Segment Open
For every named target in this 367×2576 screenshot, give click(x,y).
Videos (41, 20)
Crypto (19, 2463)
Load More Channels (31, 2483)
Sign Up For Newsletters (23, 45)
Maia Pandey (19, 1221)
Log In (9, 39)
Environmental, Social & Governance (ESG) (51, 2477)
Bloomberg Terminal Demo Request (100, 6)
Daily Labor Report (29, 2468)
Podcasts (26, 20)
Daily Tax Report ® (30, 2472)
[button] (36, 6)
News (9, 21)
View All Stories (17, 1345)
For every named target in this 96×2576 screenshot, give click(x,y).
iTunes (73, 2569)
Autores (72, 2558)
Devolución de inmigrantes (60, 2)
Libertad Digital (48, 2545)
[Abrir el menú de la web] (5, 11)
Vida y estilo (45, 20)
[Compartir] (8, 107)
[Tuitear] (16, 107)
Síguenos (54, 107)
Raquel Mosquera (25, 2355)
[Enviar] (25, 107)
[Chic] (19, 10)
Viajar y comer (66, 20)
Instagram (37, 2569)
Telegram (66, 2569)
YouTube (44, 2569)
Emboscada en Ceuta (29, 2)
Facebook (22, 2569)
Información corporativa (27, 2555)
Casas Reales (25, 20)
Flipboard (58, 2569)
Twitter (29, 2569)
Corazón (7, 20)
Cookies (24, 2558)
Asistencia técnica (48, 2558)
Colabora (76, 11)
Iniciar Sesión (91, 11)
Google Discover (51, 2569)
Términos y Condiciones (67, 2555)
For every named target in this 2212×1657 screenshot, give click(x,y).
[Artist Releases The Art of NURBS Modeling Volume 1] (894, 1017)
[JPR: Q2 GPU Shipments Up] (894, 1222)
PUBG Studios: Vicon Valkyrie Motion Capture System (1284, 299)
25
Segment Closed
> Task directions
Retype exactly the lines of the data above that fall between the line with "Load More Channels (31, 2483)" and the line with "[Artist Releases The", inclusive, and add nothing.

> Exercise solution
Load More Channels (31, 2483)
Sign Up For Newsletters (23, 45)
Maia Pandey (19, 1221)
Log In (9, 39)
Environmental, Social & Governance (ESG) (51, 2477)
Bloomberg Terminal Demo Request (100, 6)
Daily Labor Report (29, 2468)
Podcasts (26, 20)
Daily Tax Report ® (30, 2472)
[button] (36, 6)
News (9, 21)
View All Stories (17, 1345)
For every named target in this 96×2576 screenshot, give click(x,y).
iTunes (73, 2569)
Autores (72, 2558)
Devolución de inmigrantes (60, 2)
Libertad Digital (48, 2545)
[Abrir el menú de la web] (5, 11)
Vida y estilo (45, 20)
[Compartir] (8, 107)
[Tuitear] (16, 107)
Síguenos (54, 107)
Raquel Mosquera (25, 2355)
[Enviar] (25, 107)
[Chic] (19, 10)
Viajar y comer (66, 20)
Instagram (37, 2569)
Telegram (66, 2569)
YouTube (44, 2569)
Emboscada en Ceuta (29, 2)
Facebook (22, 2569)
Información corporativa (27, 2555)
Casas Reales (25, 20)
Flipboard (58, 2569)
Twitter (29, 2569)
Corazón (7, 20)
Cookies (24, 2558)
Asistencia técnica (48, 2558)
Colabora (76, 11)
Iniciar Sesión (91, 11)
Google Discover (51, 2569)
Términos y Condiciones (67, 2555)
For every named target in this 2212×1657 screenshot, give click(x,y).
[Artist Releases The Art of NURBS Modeling Volume 1] (894, 1017)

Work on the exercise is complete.